> **TAREFA CURTA A**: Duplique sem alterações o trecho das linhas que vai da linha que contém "At what coordinates" até a linha que contém "tap(157, 90)", incluindo ambas, e deixe as imagens de fora da resposta.

> **TEXTO CITADO**:
===============

Claudine Dereczynski e Ricardo Hallak

Centro de Previsão de Tempo e Estudos Climáticos (CPTEC)

Instituto Nacional de Pesquisa Espaciais (INPE)


1. Definição

O sistema do tipo nuvem vírgula (invertida no hemisfério sul) ou simplesmente nuvem vírgula é um distúrbio de escala subsinótica que se forma em baixos ou médios níveis dentro da massa de ar frio, na retaguarda de um sistema frontal ou zona baroclínica. Esses sistemas, típicos de inverno, podem provocar chuvas intensas mesmo quando se formam sobre o continente. Carlson (1980) ressalta que o formato de uma vírgula na fase madura não deve ser confundido com outros distúrbios de mesmo padrão, como por exemplo os ciclones extratropicais. Uma nuvem vírgula formada no litoral da Região Sudeste do Brasil é mostrada na fig. 1 .

2. Características gerais

A escala horizontal das nuvens vírgula varia entre 500 e 1500 km e estas deslocam-se para leste com velocidade de aproximadamente 8 m/s. Tais distúrbios se formam em níveis médios ou baixos, causando redução da pressão à superfície, onde verifica-se um cavado ou até mesmo uma baixa pressão bem definida. À superfície, o centro da baixa pressão, se existir, é localizado abaixo da cabeça da vírgula; um cavado à superfície se estende invariavelmente sob a extremidade de sua cauda (Reed 1979). Apesar de serem distúrbios de níveis inferiores estão em geral associados com um máximo de vorticidade ciclônica nos altos níveis, sendo por isso denominado também por alguns cientistas norte-americanos de "upper level vorticity maxima". O ciclo de vida de uma nuvem vírgula, desde sua fase nascente até a dissipação é de aproximadamente dois dias.

A Fig. 2 é uma representação esquemática da nuvem vírgula invertida (Businger e Reed 1989), adapatada para o hemisfério sul. Neste esquema observa-se em superfície um sistema frontal principal e um cavado próximo à cauda da vírgula. Um máximo de vorticidade ciclônica nos altos níveis fica situado na região de saída do jato à direita (HS).

Com relação à estrutura do distúrbio, Reed (1979) ressalta que pode ocorrer advecção quente à frente e advecção fria atrás da nuvem vírgula. Diversos estudos revelam que a instabilidade baroclínica é sem dúvida de grande importância no início e na manutenção do distúrbio. A liberação de calor latente é um fator significativo no desenvolvimento desses sistemas. Ao mesmo tempo a transferência de calor latente do oceano também é importante no desenvolvimento por diminuir a estabilidade do ambiente, permitindo assim que os mecanismos citados anteriormente possam operar mais efetivamente. Além disso, o fluxo de umidade da superfície do oceano atua no sentido de aumentar a flutuabilidade da camada limite atmosférica e fornecer calor latente que é liberado durante as chuvas convectivas (Reed and Blier 1986).

===============

> **LINHAS**:
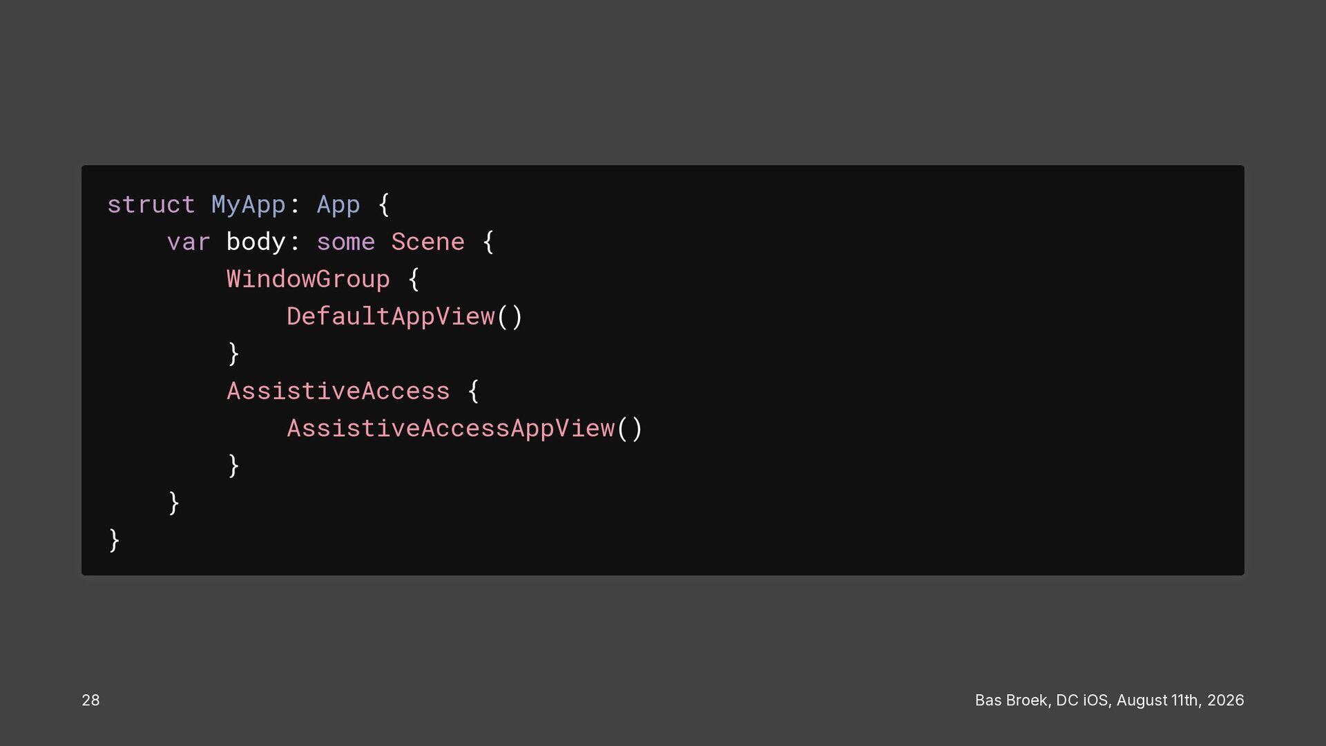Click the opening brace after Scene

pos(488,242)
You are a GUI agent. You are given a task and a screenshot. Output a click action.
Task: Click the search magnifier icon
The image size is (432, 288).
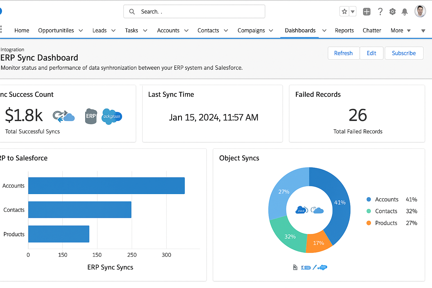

===============

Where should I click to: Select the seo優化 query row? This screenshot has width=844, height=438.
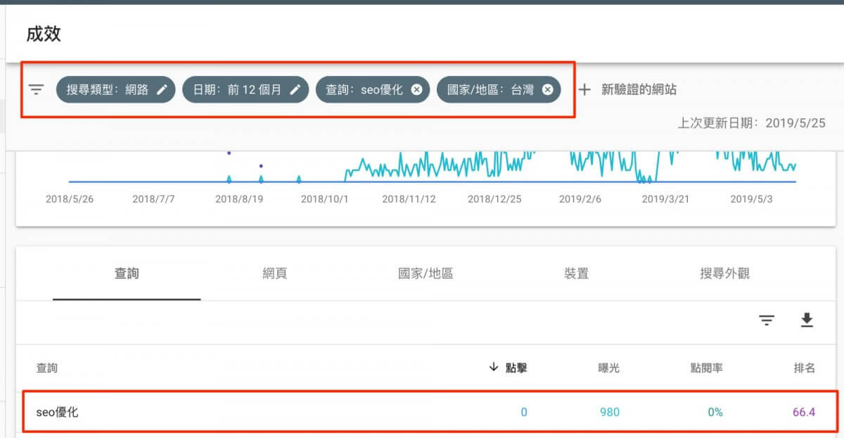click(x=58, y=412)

===============

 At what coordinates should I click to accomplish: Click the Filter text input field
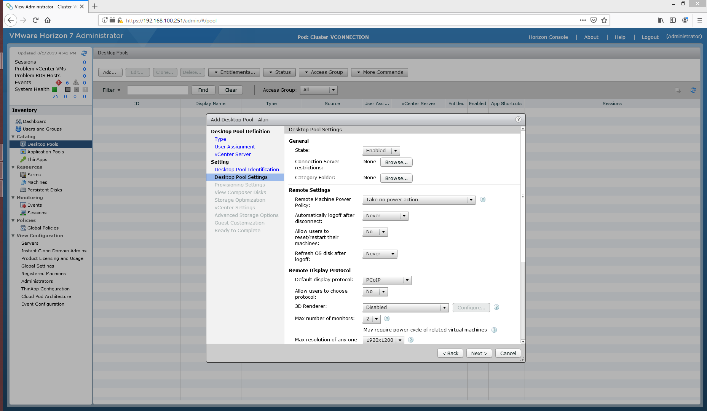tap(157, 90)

===============

> **TAREFA CURTA B**: Traduza para o inglês a frase "O ciclo de vida de uma nuvem vírgula, desde sua fase nascente até a dissipação é de aproximadamente dois dias.", do texto sobre nuvens vírgula.

> **RESULTADO FINAL A**:
 At what coordinates should I click to accomplish: Click the Filter text input field
tap(157, 90)

> **RESULTADO FINAL B**: The life cycle of a comma cloud, from its nascent phase to its dissipation, is approximately two days.